この記事では、ディスプレイ広告の概要や種類、費用の目安などを分かりやすく解説します。これから広告配信を始めたいと考えている方は、ぜひ参考にしてみてください。
ディスプレイ広告とは|認知拡大に効果的なWeb広告

ディスプレイ広告とは、Webサイトやアプリの中に、画像や動画などのビジュアルで表示される広告のことです。ニュースサイトやブログ、スマホアプリなど、さまざまな場所に表示され、視覚的にユーザーの注意を引けるのが特徴です。
とくに、まだ商品やサービスを知らないユーザーにも情報を届けられる点が大きな強みです。検索行動に関係なく表示できるため、「認知を広げたい」と考える企業にとって非常に効果的な手法です。
また、視覚的なインパクトが強いのも魅力のひとつです。バナー画像や動画などを活用することで、関心のなかったユーザーの目にも自然と留まりやすく、記憶にも残りやすくなります。
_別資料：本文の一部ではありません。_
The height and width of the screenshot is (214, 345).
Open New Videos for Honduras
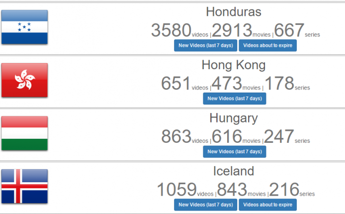205,45
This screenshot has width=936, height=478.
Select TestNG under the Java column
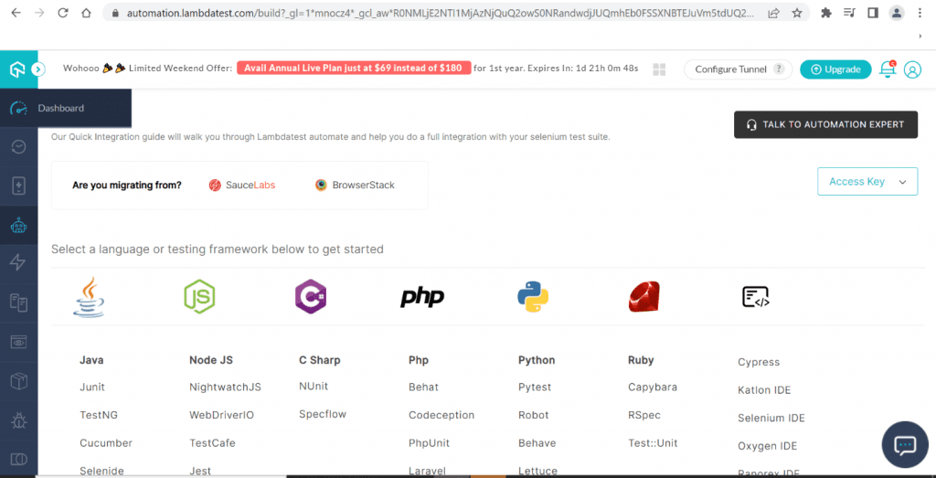click(x=99, y=415)
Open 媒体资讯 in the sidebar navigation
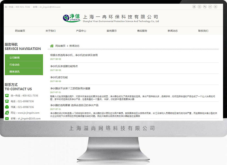Image resolution: width=227 pixels, height=165 pixels. (x=14, y=72)
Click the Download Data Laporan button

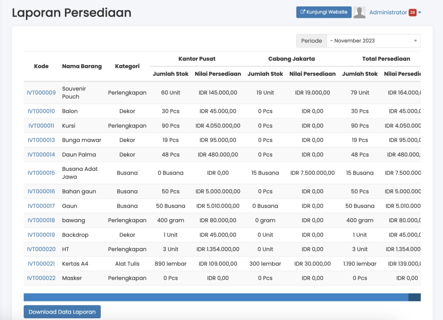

なお、Web広告にはいくつかの種類があり、目的に応じて使い分けることが重要です。たとえば、リスティング広告は検索結果に表示される形式で、「今すぐ買いたい」というニーズに応えるのが得意です。一方、SNS広告は共感や拡散をねらったアプローチに向いています。
その中で、ディスプレイ広告は「まず知ってもらう」ことに特化しており、検索やSNSを使っていない層にも届けられるため、より広いユーザーにアプローチできるのが強みです。
ディスプレイ広告の主な種類

ディスプレイ広告には多様な種類があり、それぞれ形式や特徴が異なります。
ここでは代表的な「バナー広告」「レスポンシブ広告」「動画広告」について解説します。
バナー広告:画像形式の広告
バナー広告は、Webサイトやアプリ上に表示される画像形式のディスプレイ広告です。静止画を使ったシンプルなものが基本ですが、アニメーションやHTML5形式を活用することもできます。
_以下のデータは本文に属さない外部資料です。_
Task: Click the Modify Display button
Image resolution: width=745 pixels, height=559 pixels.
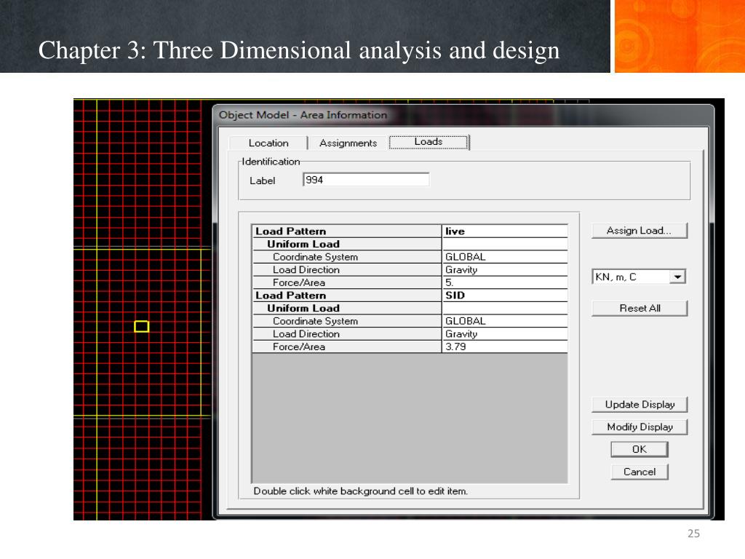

表示場所は、ページの上部や下部、サイドバーなど、ユーザーの視線に入りやすい位置が一般的です。広告枠のサイズもさまざまで、掲載メディアや配信先に応じて最適なフォーマットを選べます。
画像の中にテキストやロゴ、写真を組み合わせて情報を伝えるため、視覚的に訴求できるという点が大きな特徴です。ディスプレイ広告の中でも、比較的制作しやすく、幅広い用途に使われています。
レスポンシブ広告:自動で対応する広告
レスポンシブ広告は、広告枠に応じて表示形式を自動で最適化する広告タイプです。広告を作成する時に見出しや説明文を登録するだけで、手間をかけずに複数のデバイスや画面サイズに対応した広告が配信されます。
ウェブサイト、アプリ、YouTubeなどに表示され、ユーザーにとって最も関連性の高い組み合わせが自動でカスタマイズされます。
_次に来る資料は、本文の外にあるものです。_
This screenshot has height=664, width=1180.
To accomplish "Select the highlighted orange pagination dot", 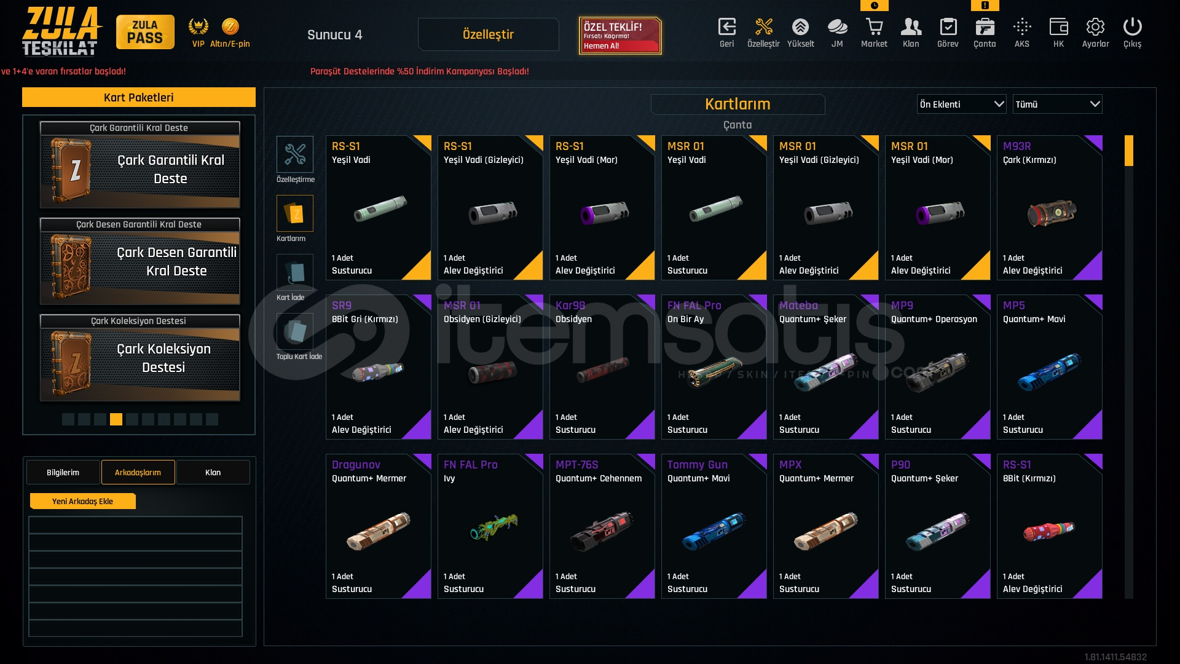I will tap(116, 419).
複数の見出しと説明文を登録しておくと、さまざまな組合せで何度もテストされ、最も効果的な広告が作成できる点が特徴です。幅広い広告枠に対応できるため、表示回数を増やすことができ、初心者でも扱いやすい広告です。
動画広告:訴求力の高い広告
動画広告は、音声や映像を活用して情報を伝える広告形式で、感情に訴える訴求が得意です。YouTubeをはじめとした動画プラットフォーム内や、Webサイト内の動画プレーヤーに配信されます。
この広告の最大のメリットは、視覚と聴覚に同時にアプローチできることです。映像と音声を組み合わせることで、多くの情報を効果的に伝え、強いインパクトを与えることができます。
動画広告は市場が急成長しており、多くの企業が採用しています。
最近ではYouTubeだけでなく各種SNSへの参入も増えていて、多くの媒体で配信されています。
【コスト】ディスプレイ広告の費用体系

ディスプレイ広告の費用は、クリックごとに課金される「CPC」や、表示回数に応じて課金される「CPM」など、目的に応じた課金方式で決まります。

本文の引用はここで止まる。